We have seen that the cycles of African desiccation accompanying ice ages encouraged the growth of human brains over 2 million years ago. This also happened in our sister genus
Paranthropus
, but not in large savannah-dwelling monkeys, suggesting that some special behaviour which depended on brain size was already being shared exclusively by those hominids. There is a tendency to see runaway brain growth as a recent event among humans, but if we look at the evidence we find that the opposite seems to be true. The most rapid proportional brain growth happened between 1 and 2 million years ago. By the time modern humans came along, brain growth had largely slowed down. The paradox is that our apparent behavioural explosion is mostly recent and is accelerating geometrically.

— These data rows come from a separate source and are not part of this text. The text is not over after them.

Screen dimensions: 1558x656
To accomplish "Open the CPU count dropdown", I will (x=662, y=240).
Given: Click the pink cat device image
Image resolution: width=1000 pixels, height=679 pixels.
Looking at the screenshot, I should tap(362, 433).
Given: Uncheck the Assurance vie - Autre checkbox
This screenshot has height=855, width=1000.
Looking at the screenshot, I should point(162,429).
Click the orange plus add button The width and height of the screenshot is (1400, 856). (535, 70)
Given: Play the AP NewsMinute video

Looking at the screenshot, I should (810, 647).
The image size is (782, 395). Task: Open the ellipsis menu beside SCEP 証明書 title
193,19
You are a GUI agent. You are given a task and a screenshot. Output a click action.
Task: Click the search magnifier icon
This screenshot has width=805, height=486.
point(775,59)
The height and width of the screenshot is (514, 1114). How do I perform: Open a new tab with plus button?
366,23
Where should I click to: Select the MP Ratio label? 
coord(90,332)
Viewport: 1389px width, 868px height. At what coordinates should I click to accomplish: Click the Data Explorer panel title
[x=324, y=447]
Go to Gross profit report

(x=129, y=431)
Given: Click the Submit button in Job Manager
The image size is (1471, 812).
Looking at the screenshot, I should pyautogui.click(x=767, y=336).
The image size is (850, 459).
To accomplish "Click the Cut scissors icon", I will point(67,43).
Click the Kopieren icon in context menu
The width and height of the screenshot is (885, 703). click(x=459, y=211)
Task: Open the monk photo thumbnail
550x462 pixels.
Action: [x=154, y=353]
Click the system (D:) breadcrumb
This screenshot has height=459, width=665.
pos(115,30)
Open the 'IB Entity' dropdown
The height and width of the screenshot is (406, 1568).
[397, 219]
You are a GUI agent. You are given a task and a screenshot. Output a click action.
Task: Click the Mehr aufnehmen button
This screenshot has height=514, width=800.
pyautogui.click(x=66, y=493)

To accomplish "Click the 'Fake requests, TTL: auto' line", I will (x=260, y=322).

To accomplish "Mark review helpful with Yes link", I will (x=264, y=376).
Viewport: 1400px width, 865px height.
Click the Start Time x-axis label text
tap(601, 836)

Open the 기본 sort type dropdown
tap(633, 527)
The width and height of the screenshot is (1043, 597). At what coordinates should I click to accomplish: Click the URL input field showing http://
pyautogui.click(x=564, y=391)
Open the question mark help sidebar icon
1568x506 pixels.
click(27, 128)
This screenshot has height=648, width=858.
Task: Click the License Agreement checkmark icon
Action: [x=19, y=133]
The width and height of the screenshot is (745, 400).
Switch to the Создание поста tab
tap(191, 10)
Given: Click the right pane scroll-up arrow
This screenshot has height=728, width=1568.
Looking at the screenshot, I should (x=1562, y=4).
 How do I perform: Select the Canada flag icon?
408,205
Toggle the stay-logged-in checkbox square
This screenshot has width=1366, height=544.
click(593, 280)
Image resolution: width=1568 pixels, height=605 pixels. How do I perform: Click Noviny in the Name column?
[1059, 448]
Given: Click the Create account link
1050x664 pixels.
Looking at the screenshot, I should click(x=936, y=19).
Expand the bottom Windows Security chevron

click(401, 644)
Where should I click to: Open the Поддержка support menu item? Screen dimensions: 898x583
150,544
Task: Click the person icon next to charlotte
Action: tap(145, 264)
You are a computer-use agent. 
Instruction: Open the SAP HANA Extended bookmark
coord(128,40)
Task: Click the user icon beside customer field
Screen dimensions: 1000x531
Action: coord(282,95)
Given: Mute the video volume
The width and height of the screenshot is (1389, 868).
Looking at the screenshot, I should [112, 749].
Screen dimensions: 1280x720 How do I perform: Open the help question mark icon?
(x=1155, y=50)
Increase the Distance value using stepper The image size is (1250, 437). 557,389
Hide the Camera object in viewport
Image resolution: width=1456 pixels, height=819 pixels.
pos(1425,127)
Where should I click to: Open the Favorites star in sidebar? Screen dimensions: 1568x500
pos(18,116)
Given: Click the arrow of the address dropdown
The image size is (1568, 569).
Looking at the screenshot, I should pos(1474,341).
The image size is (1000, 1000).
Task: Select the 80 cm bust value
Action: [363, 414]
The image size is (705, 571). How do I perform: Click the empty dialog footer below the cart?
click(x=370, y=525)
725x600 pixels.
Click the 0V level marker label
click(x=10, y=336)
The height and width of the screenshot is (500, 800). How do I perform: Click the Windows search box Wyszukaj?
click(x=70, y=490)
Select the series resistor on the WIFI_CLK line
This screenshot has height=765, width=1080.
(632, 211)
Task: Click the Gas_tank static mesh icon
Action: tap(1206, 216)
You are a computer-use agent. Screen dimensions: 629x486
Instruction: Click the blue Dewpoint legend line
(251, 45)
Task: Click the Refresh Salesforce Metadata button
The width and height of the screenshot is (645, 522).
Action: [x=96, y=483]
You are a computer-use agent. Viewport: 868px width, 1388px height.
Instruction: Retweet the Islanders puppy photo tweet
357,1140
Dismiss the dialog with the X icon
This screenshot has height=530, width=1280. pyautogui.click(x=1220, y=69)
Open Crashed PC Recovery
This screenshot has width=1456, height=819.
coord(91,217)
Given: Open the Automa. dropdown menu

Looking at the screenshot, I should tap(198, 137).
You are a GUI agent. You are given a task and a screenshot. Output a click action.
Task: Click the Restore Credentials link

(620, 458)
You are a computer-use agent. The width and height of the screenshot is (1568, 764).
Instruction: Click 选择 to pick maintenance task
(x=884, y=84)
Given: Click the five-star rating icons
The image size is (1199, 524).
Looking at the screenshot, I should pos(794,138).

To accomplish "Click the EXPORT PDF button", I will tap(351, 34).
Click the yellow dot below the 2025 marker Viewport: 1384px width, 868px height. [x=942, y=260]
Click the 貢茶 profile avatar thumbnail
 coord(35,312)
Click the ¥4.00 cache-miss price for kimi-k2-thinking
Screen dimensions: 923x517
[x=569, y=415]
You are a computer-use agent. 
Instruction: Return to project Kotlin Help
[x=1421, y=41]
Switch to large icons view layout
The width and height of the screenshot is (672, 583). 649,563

Rather than accept the obvious – that human culture feeds into itself, thus generating its own accelerating tempo – many anthropologists, archaeologists, and linguists believe that something ‘genetic’ happened to the way our brains worked within the last 100,000 years, producing a different kind of human brain with new wiring. Some go even further, suggesting that language is the most obvious candidate for that new and unique behaviour.
32
Frankly, I think this is perverse logic and un-Darwinian. Deliberate coded communication, or ‘language’, is certainly a useful, new, and unique behaviour. How much simpler, though, if this was what had differentiated our early ancestors from other large savannah primates and had driven evolution of their brain size 2.5 million years earlier so
that they could communicate better and cope with their worsening environment in a more inventive way.